Toyota Motor Corp. now says it will see its first-ever operating loss in its 70-year history.

After calling for an operating profit of ¥600 billion ($6.68 billion) in early November, Japan’s No.1 auto maker now says it will see a loss for its fiscal year, ending March 31, of ¥150 billion ($1.67 billion).

“We are facing an unprecedented emergency,” Reuters quotes Toyota President Katsuaki Watanabe as saying at the auto maker’s year-end press conference. “This is a crisis unlike the crises of the past.”

A Japanese financial analyst tells Reuters Toyota possibly could fall into negative territory in the coming fiscal year as well.

“This is very, very, very bad,” Koichi Ogawa, chief portfolio manager at Daiwa SB Investments, tells the wire service. “This is also not just a problem for Toyota.

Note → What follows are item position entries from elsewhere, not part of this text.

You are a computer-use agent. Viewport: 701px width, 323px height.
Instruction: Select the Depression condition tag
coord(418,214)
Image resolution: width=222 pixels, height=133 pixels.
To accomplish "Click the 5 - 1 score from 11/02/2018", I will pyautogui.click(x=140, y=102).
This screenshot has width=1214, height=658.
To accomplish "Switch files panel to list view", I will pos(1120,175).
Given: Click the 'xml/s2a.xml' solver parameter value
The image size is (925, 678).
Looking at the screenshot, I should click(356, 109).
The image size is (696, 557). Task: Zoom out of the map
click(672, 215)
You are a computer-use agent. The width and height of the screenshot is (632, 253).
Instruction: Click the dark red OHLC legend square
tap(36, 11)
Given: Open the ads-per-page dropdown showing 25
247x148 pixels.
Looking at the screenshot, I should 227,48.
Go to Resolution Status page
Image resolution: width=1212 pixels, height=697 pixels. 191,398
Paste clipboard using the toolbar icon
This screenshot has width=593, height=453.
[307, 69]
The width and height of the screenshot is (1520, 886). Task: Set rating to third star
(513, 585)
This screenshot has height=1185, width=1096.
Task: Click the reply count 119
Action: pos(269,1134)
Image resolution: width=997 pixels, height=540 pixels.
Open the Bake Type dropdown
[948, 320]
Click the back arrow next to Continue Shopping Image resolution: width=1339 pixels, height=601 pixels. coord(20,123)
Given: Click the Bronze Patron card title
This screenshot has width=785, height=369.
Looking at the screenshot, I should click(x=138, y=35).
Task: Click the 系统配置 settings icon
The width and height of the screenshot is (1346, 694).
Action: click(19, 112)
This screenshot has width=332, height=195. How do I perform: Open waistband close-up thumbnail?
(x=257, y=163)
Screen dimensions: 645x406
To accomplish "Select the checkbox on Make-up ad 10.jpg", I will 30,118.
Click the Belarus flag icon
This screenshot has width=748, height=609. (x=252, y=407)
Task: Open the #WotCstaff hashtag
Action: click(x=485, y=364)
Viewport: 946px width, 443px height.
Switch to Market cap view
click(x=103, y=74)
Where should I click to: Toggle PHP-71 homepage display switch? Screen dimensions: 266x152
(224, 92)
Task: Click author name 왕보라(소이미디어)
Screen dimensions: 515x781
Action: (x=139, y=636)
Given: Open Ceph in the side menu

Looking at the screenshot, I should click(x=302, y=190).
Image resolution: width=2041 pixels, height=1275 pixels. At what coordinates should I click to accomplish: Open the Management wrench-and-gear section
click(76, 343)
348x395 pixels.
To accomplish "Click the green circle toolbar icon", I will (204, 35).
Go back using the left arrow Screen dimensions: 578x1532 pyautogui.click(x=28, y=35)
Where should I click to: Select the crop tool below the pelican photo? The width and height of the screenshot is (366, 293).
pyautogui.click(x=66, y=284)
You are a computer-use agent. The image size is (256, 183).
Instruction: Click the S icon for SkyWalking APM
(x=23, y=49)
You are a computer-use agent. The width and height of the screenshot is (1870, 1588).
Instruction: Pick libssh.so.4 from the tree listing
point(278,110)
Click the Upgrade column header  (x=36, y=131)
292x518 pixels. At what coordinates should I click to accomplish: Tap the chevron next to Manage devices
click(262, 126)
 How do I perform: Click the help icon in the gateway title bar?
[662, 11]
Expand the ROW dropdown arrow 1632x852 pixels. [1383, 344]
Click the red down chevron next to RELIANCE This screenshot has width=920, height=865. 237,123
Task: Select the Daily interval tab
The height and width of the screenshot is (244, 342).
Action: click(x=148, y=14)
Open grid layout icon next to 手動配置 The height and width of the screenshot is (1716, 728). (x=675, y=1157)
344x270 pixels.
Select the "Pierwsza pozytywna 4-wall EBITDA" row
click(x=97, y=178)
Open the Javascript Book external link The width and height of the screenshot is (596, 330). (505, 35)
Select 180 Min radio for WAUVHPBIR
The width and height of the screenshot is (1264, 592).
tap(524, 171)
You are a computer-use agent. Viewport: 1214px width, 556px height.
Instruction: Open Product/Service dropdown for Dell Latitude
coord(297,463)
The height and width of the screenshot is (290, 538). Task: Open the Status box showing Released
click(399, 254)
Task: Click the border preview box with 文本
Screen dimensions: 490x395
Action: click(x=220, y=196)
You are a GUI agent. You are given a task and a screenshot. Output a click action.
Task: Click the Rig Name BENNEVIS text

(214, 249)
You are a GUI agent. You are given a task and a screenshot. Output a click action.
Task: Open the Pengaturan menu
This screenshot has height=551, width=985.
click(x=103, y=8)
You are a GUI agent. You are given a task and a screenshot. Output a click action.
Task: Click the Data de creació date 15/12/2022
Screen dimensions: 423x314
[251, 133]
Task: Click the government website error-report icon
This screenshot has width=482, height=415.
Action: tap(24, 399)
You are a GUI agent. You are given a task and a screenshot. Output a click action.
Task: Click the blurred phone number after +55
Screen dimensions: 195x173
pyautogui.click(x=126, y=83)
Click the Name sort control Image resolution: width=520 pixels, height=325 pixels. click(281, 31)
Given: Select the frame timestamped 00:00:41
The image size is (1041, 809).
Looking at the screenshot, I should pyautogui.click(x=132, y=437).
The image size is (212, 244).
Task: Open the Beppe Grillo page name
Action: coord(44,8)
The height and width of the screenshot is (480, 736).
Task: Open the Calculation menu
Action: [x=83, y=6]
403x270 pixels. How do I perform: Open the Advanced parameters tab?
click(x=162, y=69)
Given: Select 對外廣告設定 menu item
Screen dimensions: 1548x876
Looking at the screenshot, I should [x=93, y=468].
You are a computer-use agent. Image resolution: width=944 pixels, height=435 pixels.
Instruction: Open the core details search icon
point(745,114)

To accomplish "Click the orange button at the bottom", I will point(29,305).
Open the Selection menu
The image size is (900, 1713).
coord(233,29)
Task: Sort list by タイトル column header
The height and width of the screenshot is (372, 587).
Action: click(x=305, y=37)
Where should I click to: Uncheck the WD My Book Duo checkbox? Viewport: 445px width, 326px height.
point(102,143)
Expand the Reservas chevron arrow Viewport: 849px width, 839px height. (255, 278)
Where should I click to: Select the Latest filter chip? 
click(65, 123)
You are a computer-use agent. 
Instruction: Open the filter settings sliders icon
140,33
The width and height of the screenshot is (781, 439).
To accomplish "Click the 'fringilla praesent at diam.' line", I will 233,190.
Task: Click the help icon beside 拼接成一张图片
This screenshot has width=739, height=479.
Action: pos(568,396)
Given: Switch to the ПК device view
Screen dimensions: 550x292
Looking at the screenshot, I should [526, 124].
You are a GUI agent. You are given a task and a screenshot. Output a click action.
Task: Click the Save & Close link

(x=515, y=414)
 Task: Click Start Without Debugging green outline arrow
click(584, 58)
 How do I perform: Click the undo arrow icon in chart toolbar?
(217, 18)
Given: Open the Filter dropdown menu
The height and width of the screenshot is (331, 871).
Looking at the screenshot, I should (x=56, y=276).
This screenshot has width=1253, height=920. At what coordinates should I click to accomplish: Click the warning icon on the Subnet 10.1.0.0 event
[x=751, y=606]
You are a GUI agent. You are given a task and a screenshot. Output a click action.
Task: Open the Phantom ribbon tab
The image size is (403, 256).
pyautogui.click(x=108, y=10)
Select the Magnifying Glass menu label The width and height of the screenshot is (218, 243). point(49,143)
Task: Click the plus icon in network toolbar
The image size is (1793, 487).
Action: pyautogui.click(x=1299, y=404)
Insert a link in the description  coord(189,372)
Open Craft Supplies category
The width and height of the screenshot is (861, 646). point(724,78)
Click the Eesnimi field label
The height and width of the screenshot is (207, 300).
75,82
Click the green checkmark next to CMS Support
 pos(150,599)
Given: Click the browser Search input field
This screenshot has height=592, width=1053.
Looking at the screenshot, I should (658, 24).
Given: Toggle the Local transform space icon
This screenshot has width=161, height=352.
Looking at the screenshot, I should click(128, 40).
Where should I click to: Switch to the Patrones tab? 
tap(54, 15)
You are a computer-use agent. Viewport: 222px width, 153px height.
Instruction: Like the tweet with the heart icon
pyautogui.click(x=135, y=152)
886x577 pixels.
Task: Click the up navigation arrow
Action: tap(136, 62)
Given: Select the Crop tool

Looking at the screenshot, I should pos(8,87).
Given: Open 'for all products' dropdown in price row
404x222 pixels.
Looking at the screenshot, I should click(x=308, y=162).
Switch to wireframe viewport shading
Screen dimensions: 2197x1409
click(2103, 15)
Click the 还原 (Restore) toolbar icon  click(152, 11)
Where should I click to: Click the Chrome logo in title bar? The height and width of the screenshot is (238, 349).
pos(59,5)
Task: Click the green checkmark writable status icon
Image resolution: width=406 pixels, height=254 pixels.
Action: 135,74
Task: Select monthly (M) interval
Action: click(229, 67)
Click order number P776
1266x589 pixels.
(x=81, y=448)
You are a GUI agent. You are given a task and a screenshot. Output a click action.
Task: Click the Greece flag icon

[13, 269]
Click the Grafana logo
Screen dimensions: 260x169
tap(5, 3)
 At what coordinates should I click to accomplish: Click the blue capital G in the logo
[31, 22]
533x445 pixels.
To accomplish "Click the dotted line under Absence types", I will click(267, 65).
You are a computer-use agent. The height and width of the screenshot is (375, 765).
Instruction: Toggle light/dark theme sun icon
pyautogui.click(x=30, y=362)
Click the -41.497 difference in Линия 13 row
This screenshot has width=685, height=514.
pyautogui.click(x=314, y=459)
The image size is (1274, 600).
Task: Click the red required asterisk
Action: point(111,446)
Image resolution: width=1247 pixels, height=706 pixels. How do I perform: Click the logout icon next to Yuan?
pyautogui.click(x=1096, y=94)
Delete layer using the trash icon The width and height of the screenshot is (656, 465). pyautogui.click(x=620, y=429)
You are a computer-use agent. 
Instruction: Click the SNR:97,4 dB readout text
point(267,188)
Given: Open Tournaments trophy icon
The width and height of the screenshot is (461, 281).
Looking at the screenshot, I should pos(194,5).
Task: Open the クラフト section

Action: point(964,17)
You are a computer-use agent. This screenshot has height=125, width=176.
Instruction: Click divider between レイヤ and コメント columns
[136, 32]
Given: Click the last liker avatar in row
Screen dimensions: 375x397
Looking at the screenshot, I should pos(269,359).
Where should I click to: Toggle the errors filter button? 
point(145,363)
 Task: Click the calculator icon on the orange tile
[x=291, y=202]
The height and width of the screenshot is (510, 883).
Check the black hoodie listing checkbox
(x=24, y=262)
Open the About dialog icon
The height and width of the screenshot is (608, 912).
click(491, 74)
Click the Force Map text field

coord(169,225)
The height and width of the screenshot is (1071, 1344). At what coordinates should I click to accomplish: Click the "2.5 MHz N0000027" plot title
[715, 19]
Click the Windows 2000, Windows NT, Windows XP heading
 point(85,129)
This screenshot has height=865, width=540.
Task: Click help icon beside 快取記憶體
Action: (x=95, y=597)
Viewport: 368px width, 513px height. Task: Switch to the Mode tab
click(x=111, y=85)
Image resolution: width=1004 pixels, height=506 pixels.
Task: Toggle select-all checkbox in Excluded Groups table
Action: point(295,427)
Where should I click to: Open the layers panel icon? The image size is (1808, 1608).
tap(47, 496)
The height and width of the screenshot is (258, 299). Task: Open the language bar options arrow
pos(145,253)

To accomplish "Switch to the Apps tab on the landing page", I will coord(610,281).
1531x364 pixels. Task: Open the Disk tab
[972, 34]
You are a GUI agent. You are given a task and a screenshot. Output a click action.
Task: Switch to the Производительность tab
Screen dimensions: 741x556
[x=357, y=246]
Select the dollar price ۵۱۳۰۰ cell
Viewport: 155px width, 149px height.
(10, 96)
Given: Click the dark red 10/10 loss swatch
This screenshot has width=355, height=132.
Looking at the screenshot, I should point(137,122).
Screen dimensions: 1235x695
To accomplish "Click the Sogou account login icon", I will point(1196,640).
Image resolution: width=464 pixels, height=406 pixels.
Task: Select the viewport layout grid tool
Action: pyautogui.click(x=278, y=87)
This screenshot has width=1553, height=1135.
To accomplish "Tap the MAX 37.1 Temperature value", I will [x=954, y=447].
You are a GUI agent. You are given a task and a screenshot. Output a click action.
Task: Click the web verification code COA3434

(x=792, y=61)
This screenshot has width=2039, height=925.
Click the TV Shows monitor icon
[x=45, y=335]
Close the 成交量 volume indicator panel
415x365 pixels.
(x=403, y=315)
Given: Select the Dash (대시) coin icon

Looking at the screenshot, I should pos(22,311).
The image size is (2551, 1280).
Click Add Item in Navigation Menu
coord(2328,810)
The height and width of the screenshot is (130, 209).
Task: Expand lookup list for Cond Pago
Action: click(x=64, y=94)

What is good for Toyota is good for the Japanese economy.”

Toyota also revises its net profit forecast downward from early November by ¥500 billion ($5.57 billion) to ¥50 billion ($557 million) and slashes its calendar 2008 global vehicle sales expectations to 7.99 million units, down 5% from 2007.

Including its Daihatsu and Hino units, Toyota projects its calendar 2008 sales to fall 4% below year-ago to 8.96 million units.

Toyota takes these actions in light of the economic crisis, which has its roots in the U.S., the auto maker’s largest market, and has rippled overseas, affecting all auto makers and their associated industries.

In addition to actions Toyota has taken in recent weeks, which include the postponement of construction on some manufacturing plants, including its new Prius plant in Mississippi, the auto maker now says it will postpone all capacity expansion projects and go to a single shift for 16 of 75 assembly lines around the world.

Toyota also is canceling annual bonuses for its directors and even unplugging electric hand dryers at its headquarters building in Nagoya to cut costs, Reuters reports.

The auto maker did not project sales or production units for the coming calendar year, with Watanabe sounding the alarms the worst may not be over.

“We need to be prepared for the tough conditions to continue, and maybe even worsen,” he says.